## Task brief
From top to bottom, reproduce the listing without a single change.

_____

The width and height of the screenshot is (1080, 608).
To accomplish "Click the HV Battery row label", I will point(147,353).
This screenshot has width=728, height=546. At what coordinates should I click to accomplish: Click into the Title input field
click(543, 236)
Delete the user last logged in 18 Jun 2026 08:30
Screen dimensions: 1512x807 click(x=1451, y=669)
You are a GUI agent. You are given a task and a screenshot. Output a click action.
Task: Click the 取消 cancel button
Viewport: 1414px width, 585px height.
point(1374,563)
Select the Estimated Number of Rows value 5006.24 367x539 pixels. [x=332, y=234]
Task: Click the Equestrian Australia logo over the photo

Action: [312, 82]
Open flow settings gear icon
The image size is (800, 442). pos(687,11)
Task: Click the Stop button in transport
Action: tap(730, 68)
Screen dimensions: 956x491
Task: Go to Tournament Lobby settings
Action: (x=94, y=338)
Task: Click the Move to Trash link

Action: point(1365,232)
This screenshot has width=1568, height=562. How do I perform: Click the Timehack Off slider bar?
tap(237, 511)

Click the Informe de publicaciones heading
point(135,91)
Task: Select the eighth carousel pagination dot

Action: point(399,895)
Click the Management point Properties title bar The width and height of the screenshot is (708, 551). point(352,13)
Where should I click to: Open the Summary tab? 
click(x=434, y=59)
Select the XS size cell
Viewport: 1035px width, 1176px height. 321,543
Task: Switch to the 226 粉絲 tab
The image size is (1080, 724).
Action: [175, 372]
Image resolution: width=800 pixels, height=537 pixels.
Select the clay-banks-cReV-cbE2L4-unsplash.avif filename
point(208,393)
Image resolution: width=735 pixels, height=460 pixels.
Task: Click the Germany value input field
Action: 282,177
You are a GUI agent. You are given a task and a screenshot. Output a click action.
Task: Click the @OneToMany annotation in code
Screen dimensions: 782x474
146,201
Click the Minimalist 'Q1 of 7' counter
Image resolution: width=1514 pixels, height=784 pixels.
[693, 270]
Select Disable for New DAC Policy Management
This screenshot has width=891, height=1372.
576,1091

_____

## Response area
The width and height of the screenshot is (1080, 608).
To accomplish "Click the HV Battery row label", I will point(147,353).
This screenshot has width=728, height=546. At what coordinates should I click to accomplish: Click into the Title input field
click(543, 236)
Delete the user last logged in 18 Jun 2026 08:30
Screen dimensions: 1512x807 click(x=1451, y=669)
You are a GUI agent. You are given a task and a screenshot. Output a click action.
Task: Click the 取消 cancel button
Viewport: 1414px width, 585px height.
point(1374,563)
Select the Estimated Number of Rows value 5006.24 367x539 pixels. [x=332, y=234]
Task: Click the Equestrian Australia logo over the photo

Action: [312, 82]
Open flow settings gear icon
The image size is (800, 442). pos(687,11)
Task: Click the Stop button in transport
Action: tap(730, 68)
Screen dimensions: 956x491
Task: Go to Tournament Lobby settings
Action: (x=94, y=338)
Task: Click the Move to Trash link

Action: point(1365,232)
This screenshot has width=1568, height=562. How do I perform: Click the Timehack Off slider bar?
tap(237, 511)

Click the Informe de publicaciones heading
point(135,91)
Task: Select the eighth carousel pagination dot

Action: point(399,895)
Click the Management point Properties title bar The width and height of the screenshot is (708, 551). point(352,13)
Where should I click to: Open the Summary tab? 
click(x=434, y=59)
Select the XS size cell
Viewport: 1035px width, 1176px height. 321,543
Task: Switch to the 226 粉絲 tab
The image size is (1080, 724).
Action: [175, 372]
Image resolution: width=800 pixels, height=537 pixels.
Select the clay-banks-cReV-cbE2L4-unsplash.avif filename
point(208,393)
Image resolution: width=735 pixels, height=460 pixels.
Task: Click the Germany value input field
Action: 282,177
You are a GUI agent. You are given a task and a screenshot. Output a click action.
Task: Click the @OneToMany annotation in code
Screen dimensions: 782x474
146,201
Click the Minimalist 'Q1 of 7' counter
Image resolution: width=1514 pixels, height=784 pixels.
[693, 270]
Select Disable for New DAC Policy Management
This screenshot has width=891, height=1372.
576,1091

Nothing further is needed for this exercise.